■ **Dataset records**:
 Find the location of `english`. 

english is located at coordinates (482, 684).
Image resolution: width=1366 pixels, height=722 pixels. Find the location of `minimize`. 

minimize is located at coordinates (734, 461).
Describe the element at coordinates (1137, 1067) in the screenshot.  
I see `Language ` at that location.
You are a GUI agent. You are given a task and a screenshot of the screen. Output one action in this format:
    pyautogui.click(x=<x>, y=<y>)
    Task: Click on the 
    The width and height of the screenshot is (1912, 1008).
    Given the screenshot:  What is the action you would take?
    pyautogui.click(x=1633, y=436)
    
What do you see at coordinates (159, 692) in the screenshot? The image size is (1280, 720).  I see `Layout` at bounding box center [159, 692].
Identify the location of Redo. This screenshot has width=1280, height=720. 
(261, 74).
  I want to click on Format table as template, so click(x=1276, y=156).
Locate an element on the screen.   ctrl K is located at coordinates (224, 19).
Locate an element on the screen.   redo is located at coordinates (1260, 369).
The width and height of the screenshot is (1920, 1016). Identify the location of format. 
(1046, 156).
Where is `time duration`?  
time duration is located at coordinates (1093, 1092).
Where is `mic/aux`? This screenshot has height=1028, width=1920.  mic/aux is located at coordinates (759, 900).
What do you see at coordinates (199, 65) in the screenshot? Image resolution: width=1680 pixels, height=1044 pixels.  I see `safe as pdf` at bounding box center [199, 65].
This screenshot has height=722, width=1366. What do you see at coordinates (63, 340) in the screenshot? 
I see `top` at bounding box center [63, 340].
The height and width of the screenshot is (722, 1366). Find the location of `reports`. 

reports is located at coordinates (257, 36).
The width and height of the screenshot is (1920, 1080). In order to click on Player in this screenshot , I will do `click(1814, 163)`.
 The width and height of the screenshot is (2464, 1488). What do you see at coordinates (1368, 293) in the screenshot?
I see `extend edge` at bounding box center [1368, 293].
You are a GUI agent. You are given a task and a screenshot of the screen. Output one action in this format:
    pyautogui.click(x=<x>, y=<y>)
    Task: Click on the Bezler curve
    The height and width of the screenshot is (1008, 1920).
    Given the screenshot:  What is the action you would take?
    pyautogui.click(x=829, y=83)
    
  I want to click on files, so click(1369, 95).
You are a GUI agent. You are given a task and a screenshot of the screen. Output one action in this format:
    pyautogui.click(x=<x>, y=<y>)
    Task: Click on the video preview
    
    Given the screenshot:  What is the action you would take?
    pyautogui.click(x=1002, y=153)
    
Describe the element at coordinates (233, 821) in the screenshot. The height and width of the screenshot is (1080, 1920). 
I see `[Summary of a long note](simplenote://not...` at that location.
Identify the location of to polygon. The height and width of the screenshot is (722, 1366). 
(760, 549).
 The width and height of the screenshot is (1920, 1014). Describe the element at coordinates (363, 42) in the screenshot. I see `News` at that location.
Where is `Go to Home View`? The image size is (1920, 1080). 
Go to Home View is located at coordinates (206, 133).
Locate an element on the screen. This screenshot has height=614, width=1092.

■ **Goal**:
Reproduce every one of the rows above verbatim, without changing, omitting, or reordering anything.

■ **Completed exercise**:
 Find the location of `english`. 

english is located at coordinates (482, 684).
Image resolution: width=1366 pixels, height=722 pixels. Find the location of `minimize`. 

minimize is located at coordinates (734, 461).
Describe the element at coordinates (1137, 1067) in the screenshot.  
I see `Language ` at that location.
You are a GUI agent. You are given a task and a screenshot of the screen. Output one action in this format:
    pyautogui.click(x=<x>, y=<y>)
    Task: Click on the 
    The width and height of the screenshot is (1912, 1008).
    Given the screenshot:  What is the action you would take?
    pyautogui.click(x=1633, y=436)
    
What do you see at coordinates (159, 692) in the screenshot? The image size is (1280, 720).  I see `Layout` at bounding box center [159, 692].
Identify the location of Redo. This screenshot has width=1280, height=720. 
(261, 74).
  I want to click on Format table as template, so click(x=1276, y=156).
Locate an element on the screen.   ctrl K is located at coordinates (224, 19).
Locate an element on the screen.   redo is located at coordinates (1260, 369).
The width and height of the screenshot is (1920, 1016). Identify the location of format. 
(1046, 156).
Where is `time duration`?  
time duration is located at coordinates (1093, 1092).
Where is `mic/aux`? This screenshot has height=1028, width=1920.  mic/aux is located at coordinates (759, 900).
What do you see at coordinates (199, 65) in the screenshot? Image resolution: width=1680 pixels, height=1044 pixels.  I see `safe as pdf` at bounding box center [199, 65].
This screenshot has height=722, width=1366. What do you see at coordinates (63, 340) in the screenshot? 
I see `top` at bounding box center [63, 340].
The height and width of the screenshot is (722, 1366). Find the location of `reports`. 

reports is located at coordinates (257, 36).
The width and height of the screenshot is (1920, 1080). In order to click on Player in this screenshot , I will do `click(1814, 163)`.
 The width and height of the screenshot is (2464, 1488). What do you see at coordinates (1368, 293) in the screenshot?
I see `extend edge` at bounding box center [1368, 293].
You are a GUI agent. You are given a task and a screenshot of the screen. Output one action in this format:
    pyautogui.click(x=<x>, y=<y>)
    Task: Click on the Bezler curve
    The height and width of the screenshot is (1008, 1920).
    Given the screenshot:  What is the action you would take?
    pyautogui.click(x=829, y=83)
    
  I want to click on files, so click(1369, 95).
You are a GUI agent. You are given a task and a screenshot of the screen. Output one action in this format:
    pyautogui.click(x=<x>, y=<y>)
    Task: Click on the video preview
    
    Given the screenshot:  What is the action you would take?
    pyautogui.click(x=1002, y=153)
    
Describe the element at coordinates (233, 821) in the screenshot. The height and width of the screenshot is (1080, 1920). 
I see `[Summary of a long note](simplenote://not...` at that location.
Identify the location of to polygon. The height and width of the screenshot is (722, 1366). 
(760, 549).
 The width and height of the screenshot is (1920, 1014). Describe the element at coordinates (363, 42) in the screenshot. I see `News` at that location.
Where is `Go to Home View`? The image size is (1920, 1080). 
Go to Home View is located at coordinates (206, 133).
Locate an element on the screen. This screenshot has height=614, width=1092.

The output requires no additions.